Toroidal models for the electron are given by several authors. Essential ingredients in these models are: a radius r₁ of the torus, a radius r₂ of the tube of the torus and a toroidal factor N, defined as the angular frequency of the charge rotating around the centre of the tube divided by the angular frequency of the charge rotating around the centre of the torus. The proposed model is extended to the muon and the tau lepton, as well as to the three observed neutrinos. Furthermore, the total energy of all leptons is split into two parts: the first part depends on radius r₁ and the second part on radius r₂.

Agreement between predicted and observed magnetic dipole moments, first order anomalous correction included, is obtained for all charged leptons. In addition, for all these leptons the same ratio between the radii r₁ andr₂, depending on the fine-structure constant, is found. Moreover, the same value N = 1 is compatible with the observed magnetic dipole moment of all charged leptons.

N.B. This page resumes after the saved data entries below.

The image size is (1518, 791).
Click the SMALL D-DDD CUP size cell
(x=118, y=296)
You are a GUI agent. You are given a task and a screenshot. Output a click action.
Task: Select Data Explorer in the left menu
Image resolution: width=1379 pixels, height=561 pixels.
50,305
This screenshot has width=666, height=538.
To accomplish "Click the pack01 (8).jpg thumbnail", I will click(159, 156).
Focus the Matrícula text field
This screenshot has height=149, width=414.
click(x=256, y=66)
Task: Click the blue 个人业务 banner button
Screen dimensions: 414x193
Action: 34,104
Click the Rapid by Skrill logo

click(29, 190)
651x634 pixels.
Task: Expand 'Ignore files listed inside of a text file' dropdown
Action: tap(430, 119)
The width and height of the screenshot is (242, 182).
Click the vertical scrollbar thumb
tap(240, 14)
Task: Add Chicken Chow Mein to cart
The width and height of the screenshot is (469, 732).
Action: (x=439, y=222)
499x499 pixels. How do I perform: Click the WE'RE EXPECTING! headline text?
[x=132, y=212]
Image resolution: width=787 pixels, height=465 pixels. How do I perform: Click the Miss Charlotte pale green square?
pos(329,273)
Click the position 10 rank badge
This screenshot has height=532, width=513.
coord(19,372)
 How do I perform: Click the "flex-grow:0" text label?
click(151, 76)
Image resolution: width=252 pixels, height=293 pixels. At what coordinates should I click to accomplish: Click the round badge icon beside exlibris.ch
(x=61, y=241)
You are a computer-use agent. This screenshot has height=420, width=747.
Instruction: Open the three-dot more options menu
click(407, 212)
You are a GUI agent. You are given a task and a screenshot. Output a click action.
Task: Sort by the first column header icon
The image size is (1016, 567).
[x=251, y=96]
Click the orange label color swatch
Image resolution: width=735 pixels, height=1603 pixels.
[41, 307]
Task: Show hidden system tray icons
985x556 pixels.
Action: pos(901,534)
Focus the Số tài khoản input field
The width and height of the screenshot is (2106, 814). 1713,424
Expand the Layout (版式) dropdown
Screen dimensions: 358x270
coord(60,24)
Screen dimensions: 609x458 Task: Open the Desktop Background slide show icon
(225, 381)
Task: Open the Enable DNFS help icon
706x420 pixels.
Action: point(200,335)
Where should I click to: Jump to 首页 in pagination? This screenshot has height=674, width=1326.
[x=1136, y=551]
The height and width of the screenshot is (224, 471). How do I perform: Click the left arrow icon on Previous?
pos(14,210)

Using recently proposed theoretical neutrino masses m_i (i = 1, 2, 3) and magnetic dipole moments μ(i), the toroidal model can also be applied to neutrinos. For neutrino 1 a value of N = 1 is obtained, whereas values of N = 5.7 and N = 33 are found for neutrinos 2 and 3, respectively. Finally, the toroidal moments of all leptons are calculated. The magnitude of the toroidal moment of the neutrinos increases with increasing values of N.